Sam Altman says the Singularity is Here, and it's Disappointingly Boring

Sam Altman says the Singularity is Here, and it's Disappointingly Boring

Sam Altman just published an essay on his personal blog where he declared that we're past the event horizon—the takeoff has started. But unlike the dramatic sci-fi scenarios we've imagined, the singularity is arriving gently, almost imperceptibly, as AI systems become smarter than humans in many ways while most of us still go about our daily lives largely unchanged. This paradox—revolutionary technology meeting evolutionary adoption—might be the most important story of our time.

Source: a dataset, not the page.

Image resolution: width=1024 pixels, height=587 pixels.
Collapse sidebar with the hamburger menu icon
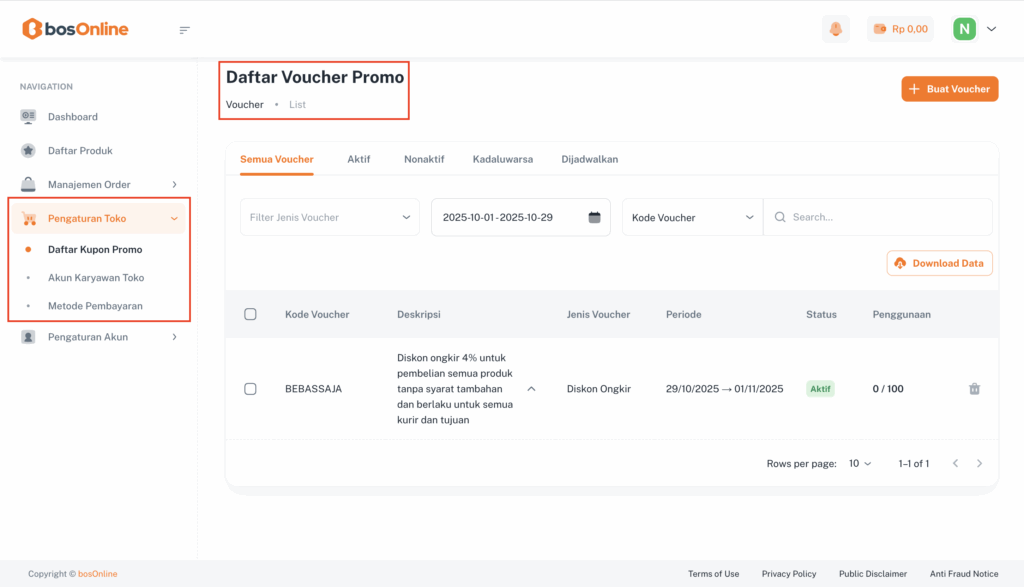pos(184,30)
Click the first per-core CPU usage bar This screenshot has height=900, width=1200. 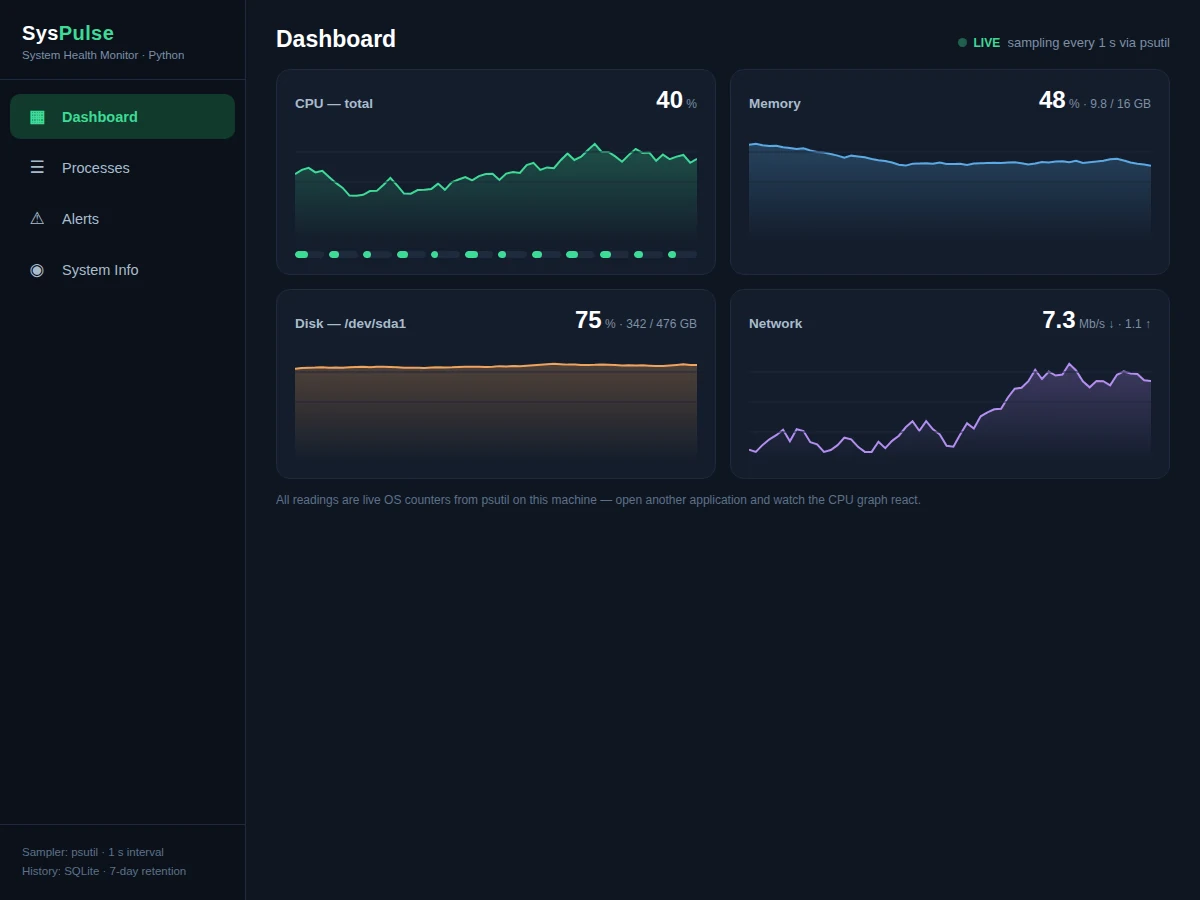point(309,254)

There's something almost anticlimactic about Sam's essay. Here's the CEO of OpenAI, the company that sparked the current AI revolution, casually mentioning that we've passed the event horizon of the singularity. No fanfare. No dramatic warnings. Just a matter-of-fact observation in the opening sentence.

We are past the event horizon; the takeoff has started. Humanity is close to building digital superintelligence, and at least so far it’s much less weird than it seems like it should be.

Robots are not yet walking the streets, nor are most of us talking to AI all day. People still die of disease, we still can’t easily go to space, and there is a lot about the universe we don’t understand.

And yet, we have recently built systems that are smarter than people in many ways, and are able to significantly amplify the output of people using them. The least-likely part of the work is behind us; the scientific insights that got us to systems like GPT-4 and o3 were hard-won, but will take us very far.

This understated tone captures something profound about how technological revolutions actually unfold. Not with a bang, but with a ChatGPT prompt about dinner recipes.

The essay's central insight is this paradox: we're living through one of the most transformative moments in human history, yet daily life continues with remarkable normalcy.

If you've been paying attention, this tracks closely with what Sam has shared in the past. Earlier this year, in his essay "Three Observations", he noted how "Life will go on mostly the same in the short run, and people in 2025 will mostly spend their time in the same way they did in 2024." But make no mistake, the progress in AI innovation has been extraordinary. Models like o3-pro, Veo 3, and Claude Opus 4 have made significant leaps in just two generations. And now, we're talking about systems that discover net new knowledge—not just recombine existing data.

And to be clear, this isn't just Sam's opinion, a similar sentiment about the progression of today's AI technology is now generally shared by leading researchers at all the frontier labs.

But perhaps even more intriguing than his musings on the tech itself, were the concrete numbers he provided around the cost of electricity for these models:

As datacenter production gets automated, the cost of intelligence should eventually converge to near the cost of electricity. (People are often curious about how much energy a ChatGPT query uses; the average query uses about 0.34 watt-hours, about what an oven would use in a little over one second, or a high-efficiency lightbulb would use in a couple of minutes. It also uses about 0.000085 gallons of water; roughly one fifteenth of a teaspoon.)

Sam had previously mentioned that AI costs fall "about 10x every 12 months" and that the cost of intelligence converges toward the cost of electricity. That's progress way beyond Moore's Law territory—that's something fundamentally different.

It's also a LOT cheaper than the prevailing narrative around the cost of running AI models today. And we continue to see the impact play out in real time. Just yesterday, OpenAI made o3-pro (their flagship model) available via API at 87% the cost of o1-pro when it was released just months ago. They also dropped the price of the base o3 model by 80%.

And the recursive and compounding nature of this progress is important:

We already hear from scientists that they are two or three times more productive than they were before AI. Advanced AI is interesting for many reasons, but perhaps nothing is quite as significant as the fact that we can use it to do faster AI research. We may be able to discover new computing substrates, better algorithms, and who knows what else. If we can do a decade’s worth of research in a year, or a month, then the rate of progress will obviously be quite different.

From here on, the tools we have already built will help us find further scientific insights and aid us in creating better AI systems. Of course this isn’t the same thing as an AI system completely autonomously updating its own code, but nevertheless this is a larval version of recursive self-improvement.

[...]

The rate of new wonders being achieved will be immense. It’s hard to even imagine today what we will have discovered by 2035; maybe we will go from solving high-energy physics one year to beginning space colonization the next year; or from a major materials science breakthrough one year to true high-bandwidth brain-computer interfaces the next year. Many people will choose to live their lives in much the same way, but at least some people will probably decide to “plug in”.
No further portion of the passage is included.